2

I understand the reason behind why sizeof is not implemented as function from Why is sizeof considered as an operator?

But i do not get is why we need to implement sizeof as special type of unary operator which execute as compile time not runtime (i guess As other operators always executed as runtime)

Same things we can achieve by making sizeof as macro isnt it?. What is the difference between such compiled time unary operator and macros?

i just want to know why they did not think for macro first and rather then implementing different operator. When i first thought what is sizeof() i thought it should be macro. didnt think of such unary operator ever.

Community
  • 1
  • 1
Jeegar Patel
  • 26,264
  • 51
  • 149
  • 222
  • Did you google it! Whats the difference between `compile time unary operator and macros`? – Sathish Aug 14 '14 at 06:30
  • 4
    "same things we can achieve by making sizeof as macro" - **no, you can't.** Also, C99 supports VLAs, and the `sizeof` a VLA is evaluated at runtime. – The Paramagnetic Croissant Aug 14 '14 at 06:35
  • 4
    As a general rule, if something can be evaluated at compile time, it should be. One wants the compiler to do as much work as possible and so reduce the runtime burden. – David Heffernan Aug 14 '14 at 06:36
  • Your code and libraries would be bloated with type information so that `sizeof(some_data)` or `sizeof(*some_ptr)` could be evaluated at runtime. – indiv Aug 14 '14 at 06:38
  • 1
    "other operators always executed as runtime"? Really? That's simply not true. Constant expressions like `2 + 3 * 8` are required to be evaluated at compile time. – AnT stands with Russia Aug 14 '14 at 06:41
  • @Mr.32: So, how do you propose to implement `sizeof` as a macro? – AnT stands with Russia Aug 14 '14 at 06:41
  • @AndreyT i just want to know why they did not think for macro first and rather then implementing different operator. When i first thought what is sizeof() i thought it should be macro. didnt think of such unary operator ever. – Jeegar Patel Aug 14 '14 at 06:44
  • 2
    @Mr.32 Why are you stubbornly sticking to your idea that it **should** be a macro? Why **should** it be? It **should not,** in fact. First of all, macros are inferior to operators in many way. They are not type-safe (in fact, they are not safe at all), they are confusing, they can cause clutter. Second, the size of a data type is an intrinsic concept in a programming language, tightly coupled with its semantics. So, the preprocessor, which is just a syntactic, text-only tool, cannot, need not, and should not know anything about object sizes. – The Paramagnetic Croissant Aug 14 '14 at 09:19

3 Answers3

6

Your question is not without merit. In fact, standard library already has a very similar feature implemented as a macro: it is the standard offsetof macro. Note also that a large portion of sizeof's usability comes form its compile-time nature (also true for offsetof), which is why a run-time implementation would be significantly inferior. (And, BTW, your assertive statement claiming that all other operators are "always executed at runtime" is completely untrue.)

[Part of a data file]

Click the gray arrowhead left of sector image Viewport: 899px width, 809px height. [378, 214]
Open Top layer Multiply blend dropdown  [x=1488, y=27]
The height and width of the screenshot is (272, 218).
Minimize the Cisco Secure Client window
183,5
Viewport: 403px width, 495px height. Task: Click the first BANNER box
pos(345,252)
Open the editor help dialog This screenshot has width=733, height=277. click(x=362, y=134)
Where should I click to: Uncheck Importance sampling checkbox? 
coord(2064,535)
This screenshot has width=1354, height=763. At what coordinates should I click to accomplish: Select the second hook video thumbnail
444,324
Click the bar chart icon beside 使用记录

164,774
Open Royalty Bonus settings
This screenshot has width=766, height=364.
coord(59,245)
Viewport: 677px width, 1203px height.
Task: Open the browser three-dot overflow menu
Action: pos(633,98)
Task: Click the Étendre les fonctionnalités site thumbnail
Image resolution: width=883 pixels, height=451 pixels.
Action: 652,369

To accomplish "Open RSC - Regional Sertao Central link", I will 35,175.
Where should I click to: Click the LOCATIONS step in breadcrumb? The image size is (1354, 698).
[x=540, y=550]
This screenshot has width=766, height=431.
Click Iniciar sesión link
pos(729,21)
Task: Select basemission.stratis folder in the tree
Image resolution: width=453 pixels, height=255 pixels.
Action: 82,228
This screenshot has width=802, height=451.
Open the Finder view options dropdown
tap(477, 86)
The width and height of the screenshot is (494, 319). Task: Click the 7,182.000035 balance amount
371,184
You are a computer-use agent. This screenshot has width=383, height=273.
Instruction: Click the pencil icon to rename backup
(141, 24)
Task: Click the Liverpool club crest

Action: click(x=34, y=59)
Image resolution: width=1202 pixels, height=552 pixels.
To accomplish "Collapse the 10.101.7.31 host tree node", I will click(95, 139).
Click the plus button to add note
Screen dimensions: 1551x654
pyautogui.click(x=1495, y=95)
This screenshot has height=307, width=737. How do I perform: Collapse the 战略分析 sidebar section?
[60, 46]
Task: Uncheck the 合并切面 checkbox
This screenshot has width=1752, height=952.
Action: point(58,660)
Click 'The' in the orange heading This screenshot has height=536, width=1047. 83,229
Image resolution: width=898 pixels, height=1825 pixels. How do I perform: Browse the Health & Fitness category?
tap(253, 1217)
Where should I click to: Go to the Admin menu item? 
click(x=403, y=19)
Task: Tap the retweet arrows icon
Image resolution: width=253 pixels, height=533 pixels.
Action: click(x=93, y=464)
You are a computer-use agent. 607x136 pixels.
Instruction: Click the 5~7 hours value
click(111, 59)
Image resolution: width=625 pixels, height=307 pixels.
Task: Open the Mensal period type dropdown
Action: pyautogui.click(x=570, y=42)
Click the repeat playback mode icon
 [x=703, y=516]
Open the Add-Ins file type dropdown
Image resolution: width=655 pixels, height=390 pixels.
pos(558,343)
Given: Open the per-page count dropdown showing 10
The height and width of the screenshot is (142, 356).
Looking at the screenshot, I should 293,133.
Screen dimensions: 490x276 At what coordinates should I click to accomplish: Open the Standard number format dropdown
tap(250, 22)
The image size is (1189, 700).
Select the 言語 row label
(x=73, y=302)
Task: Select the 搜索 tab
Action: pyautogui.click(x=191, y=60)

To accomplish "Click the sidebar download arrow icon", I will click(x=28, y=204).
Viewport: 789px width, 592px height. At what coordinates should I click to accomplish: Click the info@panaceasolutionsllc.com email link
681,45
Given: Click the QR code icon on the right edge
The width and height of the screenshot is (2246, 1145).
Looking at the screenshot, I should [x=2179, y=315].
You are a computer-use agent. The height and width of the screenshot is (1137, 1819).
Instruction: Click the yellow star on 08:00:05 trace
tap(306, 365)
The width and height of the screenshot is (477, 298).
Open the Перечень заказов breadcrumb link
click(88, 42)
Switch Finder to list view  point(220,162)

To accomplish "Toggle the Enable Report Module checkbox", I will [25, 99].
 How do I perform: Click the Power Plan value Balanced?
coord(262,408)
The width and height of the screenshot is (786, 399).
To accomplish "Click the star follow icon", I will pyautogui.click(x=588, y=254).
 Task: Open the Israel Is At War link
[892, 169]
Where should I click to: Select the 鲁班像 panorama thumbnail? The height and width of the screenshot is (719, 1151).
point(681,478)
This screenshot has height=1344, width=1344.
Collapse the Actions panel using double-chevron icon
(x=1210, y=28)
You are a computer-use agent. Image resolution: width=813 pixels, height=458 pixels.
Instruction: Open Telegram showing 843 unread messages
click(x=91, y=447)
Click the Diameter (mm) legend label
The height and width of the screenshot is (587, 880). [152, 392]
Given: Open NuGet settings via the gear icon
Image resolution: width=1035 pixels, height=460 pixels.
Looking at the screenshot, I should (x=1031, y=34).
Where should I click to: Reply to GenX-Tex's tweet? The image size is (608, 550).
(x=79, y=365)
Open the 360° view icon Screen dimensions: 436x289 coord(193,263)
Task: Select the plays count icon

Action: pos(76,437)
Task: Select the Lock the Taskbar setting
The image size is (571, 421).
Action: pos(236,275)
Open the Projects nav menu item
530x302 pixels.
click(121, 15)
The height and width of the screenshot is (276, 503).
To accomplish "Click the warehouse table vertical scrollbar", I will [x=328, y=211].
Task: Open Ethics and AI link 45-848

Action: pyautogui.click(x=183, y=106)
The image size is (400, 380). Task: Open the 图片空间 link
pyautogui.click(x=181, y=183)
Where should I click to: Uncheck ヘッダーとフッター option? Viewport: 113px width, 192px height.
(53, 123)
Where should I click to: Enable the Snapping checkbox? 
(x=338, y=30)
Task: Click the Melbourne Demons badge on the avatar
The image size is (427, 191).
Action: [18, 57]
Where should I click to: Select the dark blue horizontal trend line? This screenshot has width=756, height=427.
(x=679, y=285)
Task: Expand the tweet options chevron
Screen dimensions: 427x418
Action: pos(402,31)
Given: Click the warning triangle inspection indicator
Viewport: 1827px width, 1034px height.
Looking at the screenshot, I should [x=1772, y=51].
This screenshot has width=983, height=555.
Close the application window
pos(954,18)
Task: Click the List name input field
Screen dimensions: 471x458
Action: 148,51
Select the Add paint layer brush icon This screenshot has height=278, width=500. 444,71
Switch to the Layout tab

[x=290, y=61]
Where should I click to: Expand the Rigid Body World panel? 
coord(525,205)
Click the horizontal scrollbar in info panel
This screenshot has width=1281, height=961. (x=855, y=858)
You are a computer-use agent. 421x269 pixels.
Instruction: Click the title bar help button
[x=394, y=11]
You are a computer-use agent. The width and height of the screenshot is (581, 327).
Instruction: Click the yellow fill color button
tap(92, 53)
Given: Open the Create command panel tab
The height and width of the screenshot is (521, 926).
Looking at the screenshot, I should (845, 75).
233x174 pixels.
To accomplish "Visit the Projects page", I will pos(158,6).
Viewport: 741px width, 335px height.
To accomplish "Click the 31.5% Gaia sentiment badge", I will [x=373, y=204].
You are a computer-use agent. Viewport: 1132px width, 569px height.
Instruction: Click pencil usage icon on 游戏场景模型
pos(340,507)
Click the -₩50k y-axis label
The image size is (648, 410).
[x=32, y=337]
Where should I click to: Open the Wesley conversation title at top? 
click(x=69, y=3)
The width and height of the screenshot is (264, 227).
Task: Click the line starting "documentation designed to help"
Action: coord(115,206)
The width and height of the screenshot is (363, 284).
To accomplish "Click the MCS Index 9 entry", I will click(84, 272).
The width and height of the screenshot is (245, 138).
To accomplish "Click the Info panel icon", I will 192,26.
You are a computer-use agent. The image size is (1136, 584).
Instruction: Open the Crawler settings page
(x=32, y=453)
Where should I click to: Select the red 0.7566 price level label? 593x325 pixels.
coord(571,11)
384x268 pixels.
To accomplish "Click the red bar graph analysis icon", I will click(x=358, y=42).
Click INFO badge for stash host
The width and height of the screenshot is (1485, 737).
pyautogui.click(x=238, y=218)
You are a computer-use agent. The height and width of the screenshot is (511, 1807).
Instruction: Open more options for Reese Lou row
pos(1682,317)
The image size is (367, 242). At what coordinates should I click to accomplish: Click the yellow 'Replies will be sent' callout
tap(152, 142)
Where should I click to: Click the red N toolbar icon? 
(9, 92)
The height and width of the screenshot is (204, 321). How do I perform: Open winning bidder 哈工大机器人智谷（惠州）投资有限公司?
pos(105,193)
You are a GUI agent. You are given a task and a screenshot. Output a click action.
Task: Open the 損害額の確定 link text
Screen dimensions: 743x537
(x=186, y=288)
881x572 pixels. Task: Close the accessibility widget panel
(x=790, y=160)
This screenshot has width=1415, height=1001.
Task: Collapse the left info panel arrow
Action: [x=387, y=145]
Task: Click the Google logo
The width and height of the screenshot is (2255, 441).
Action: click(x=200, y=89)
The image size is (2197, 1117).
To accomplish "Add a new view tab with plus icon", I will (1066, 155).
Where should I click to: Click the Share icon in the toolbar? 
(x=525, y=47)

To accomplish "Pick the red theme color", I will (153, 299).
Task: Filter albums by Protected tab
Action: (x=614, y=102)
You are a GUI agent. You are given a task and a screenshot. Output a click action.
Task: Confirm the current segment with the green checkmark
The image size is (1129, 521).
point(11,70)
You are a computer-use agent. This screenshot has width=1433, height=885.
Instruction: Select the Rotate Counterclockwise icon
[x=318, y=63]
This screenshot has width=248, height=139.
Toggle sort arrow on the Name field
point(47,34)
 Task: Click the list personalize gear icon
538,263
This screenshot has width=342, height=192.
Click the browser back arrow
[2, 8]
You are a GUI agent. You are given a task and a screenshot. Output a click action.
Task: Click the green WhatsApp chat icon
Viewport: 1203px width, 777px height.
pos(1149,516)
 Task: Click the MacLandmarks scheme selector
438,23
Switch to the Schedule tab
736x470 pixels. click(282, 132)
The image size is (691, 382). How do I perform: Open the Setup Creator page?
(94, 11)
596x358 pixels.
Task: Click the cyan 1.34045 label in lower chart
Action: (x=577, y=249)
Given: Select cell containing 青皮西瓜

Required work —
- A) Repeat the part of the records that opens with the line containing "Task: Click the Google logo" and closes with the line containing "Action: (x=614, y=102)", both included.
- B) Pick up the thread on why sizeof is an operator rather than a macro and continue it from the point where it ends.

Task-by-task results —
- A)
Task: Click the Google logo
The width and height of the screenshot is (2255, 441).
Action: click(x=200, y=89)
The image size is (2197, 1117).
To accomplish "Add a new view tab with plus icon", I will (1066, 155).
Where should I click to: Click the Share icon in the toolbar? 
(x=525, y=47)

To accomplish "Pick the red theme color", I will (153, 299).
Task: Filter albums by Protected tab
Action: (x=614, y=102)

- B)
One reason sizeof could not be implemented as a macro even in the original C language was the fact that it was supposed to accept both types and expressions as arguments. It would be impossible to cover both kinds of arguments with a single macro. We'd need at least two macros: one for types and one for expressions. But even if we agree to separate these two forms of sizeof into two different macros, it still would be rather difficult (or even impossible) to implement a macro that would handle expression arguments properly.

Meanwhile, if we restrict ourselves to the original C (i.e. exclude from consideration C99 VLAs), then we could probably implement sizeof for type arguments as a macro

#define sizeof(T) ((size_t) ((T *) 0 + 1))

This is pretty much the same technique that is used to implement the standard offsetof as a macro.

The above macro implementation is still not perfect, since it will not work properly for, say, int[6] argument, but you get the idea. This, BTW, might be another point in favor of a built-in operator implementation instead of a macro.

But how to do the same thing for expression arguments - I don't know. Do you?

AnT stands with Russia
  • 312,472
  • 42
  • 525
  • 765
3

Macros are processed by the preprocessor. Operators are processed by the compiler.

Although sizeof(int) can be easily determined by the preprocessor, think about sizeof(MyCustomStruct). In order to evaluate it, we must know the structure of MyCustomStruct, which is only evaluated by the compiler.

The advantage of compile time over run time is of course performance. If you can do it once in compile time, why doing it many times in run time?

Tzach
  • 12,889
  • 11
  • 68
  • 115
  • Well, that is not entirely accurate. Actually, standard library has such macro as `offsetof`. The functionality of that macro is not that much different from `sizeof` for type arguments. And `offsetof` is often implemented as a genuine macro (there are quite a few topics on that). And, just like `sizeof`, it generates a compile time constant. At least part of the functionality of `sizeof` can be implemented in exactly the same way (see my answer). – AnT stands with Russia Aug 14 '14 at 07:06
1

other operators always executed as runtime.

That is not true; operators in constant expressions are evaluated at compile time. So for example, 15 * 60 is compile time evaluated. The sizeof operator expressions, other than VLAs introduced in C99, are are by definition constant, so are always evaluated at compile time.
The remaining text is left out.